The modified prediction model can be valuable when implemented in the regular preoperative anesthesia evaluation of the outpatient. Identification of patients at high risk for moderate to severe APSP enables physicians to plan a tailor-made effective postoperative analgesic regimen and a more comprehensive follow-up program for these patients. In practice, this includes use of multimodal analgesic techniques, regular telephone follow-up, and even planned overnight stay. Moreover, it enables better patient information provision and adequate use of resources for selected patients with increased risk profile. Implementation of the modified model in daily practice can be achieved with the development of a convenient medical software application. After input of patient demographics, other patient-related predictive factors and data on type of surgery, this application can easily calculate the risk for APSP with the regression formula of the modified prediction model.

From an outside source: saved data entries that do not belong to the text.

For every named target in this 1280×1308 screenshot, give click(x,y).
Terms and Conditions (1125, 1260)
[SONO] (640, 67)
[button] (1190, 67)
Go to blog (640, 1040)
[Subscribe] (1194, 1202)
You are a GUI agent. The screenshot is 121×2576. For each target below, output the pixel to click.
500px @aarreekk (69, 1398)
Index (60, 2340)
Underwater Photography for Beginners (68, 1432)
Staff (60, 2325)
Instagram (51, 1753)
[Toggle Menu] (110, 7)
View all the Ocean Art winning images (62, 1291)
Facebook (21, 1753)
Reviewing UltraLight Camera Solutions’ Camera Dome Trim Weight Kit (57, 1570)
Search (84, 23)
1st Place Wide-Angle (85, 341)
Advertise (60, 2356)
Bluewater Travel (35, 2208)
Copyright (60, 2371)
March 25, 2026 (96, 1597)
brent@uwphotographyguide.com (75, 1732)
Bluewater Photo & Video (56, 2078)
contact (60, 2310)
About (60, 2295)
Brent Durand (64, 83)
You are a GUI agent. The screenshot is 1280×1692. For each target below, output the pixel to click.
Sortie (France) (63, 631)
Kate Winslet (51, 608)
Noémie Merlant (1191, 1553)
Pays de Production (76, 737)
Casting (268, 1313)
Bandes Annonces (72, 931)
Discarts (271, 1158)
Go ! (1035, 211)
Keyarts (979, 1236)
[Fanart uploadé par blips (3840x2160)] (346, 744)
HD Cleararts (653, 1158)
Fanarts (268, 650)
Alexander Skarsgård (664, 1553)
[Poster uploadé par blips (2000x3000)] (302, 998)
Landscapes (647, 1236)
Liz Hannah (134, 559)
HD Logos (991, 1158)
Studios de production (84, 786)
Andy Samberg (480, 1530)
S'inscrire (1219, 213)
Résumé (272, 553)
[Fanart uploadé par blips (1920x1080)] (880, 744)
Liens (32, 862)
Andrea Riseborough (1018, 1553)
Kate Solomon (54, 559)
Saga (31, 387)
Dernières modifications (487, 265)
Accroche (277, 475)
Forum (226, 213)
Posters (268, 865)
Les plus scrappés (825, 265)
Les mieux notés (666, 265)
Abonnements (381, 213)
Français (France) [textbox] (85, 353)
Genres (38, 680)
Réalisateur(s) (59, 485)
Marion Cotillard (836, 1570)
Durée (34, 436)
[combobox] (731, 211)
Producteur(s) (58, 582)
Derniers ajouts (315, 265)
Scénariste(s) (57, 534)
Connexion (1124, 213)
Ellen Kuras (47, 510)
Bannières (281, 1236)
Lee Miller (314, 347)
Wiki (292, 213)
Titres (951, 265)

This study also has some limitations. First, Gramke et al6 assessed postoperative pain at the day of operation and at postoperative days 1 to 4. In contrast, our validation study only assessed postsurgical pain at the fourth postoperative day. Hence, validation of the predictive model of Gramke and colleagues in the present study is limited to the fourth postsurgical day. Still, the discriminative power of the predictive model of Gramke et al6 did not vary over the 4 postoperative days. Second, pain intensity was measured using the VAS in the derivation study in contrast to the NRS in the validation study. However, it has been proven that VAS and NRS scores correspond well.32,33 Furthermore, the generalizability of a prediction model can only be proven if this model has been tested in a more diverse setting.34 Third, we performed a temporal validation (data set for validation was collected at the same center). As a result, the extrapolation of the predictive performance of the model to other institutes or countries cannot be proven.22 Still, the variation between the 2 different data sets has been enlarged by the fact that the validation has been performed by a different team with overlapping authors and by the large time frame between data collection (more than 6 y). More specifically, within this time frame, different strategies in postsurgical pain therapy have been implemented and improvements in surgical techniques and antiemetic therapy made it possible to perform more complex surgical procedures in an older and higher risk patient population in the outpatient setting.24 Our results confirm these recent developments. Finally, the complexity of this modified model can impede his implementation in clinical practice. However, as mentioned above, a convenient medical software application can overcome this obstacle.

In conclusion, we could not validate the use of the prediction model of Gramke and colleagues on a large cohort of outpatients as both discrimination and calibration were considerably less than expected. Internal validation of our modified version of this model, however, shows promising results with good discrimination and calibration. In this modified model, preoperative pain, patient derived expected pain and certain types of surgery are the best predictors of moderate to severe APSP after day surgery. Other predictors are younger age, higher ASA status, paid work, low level of education, preoperative analgesic use, long-term surgical fear, and pessimism.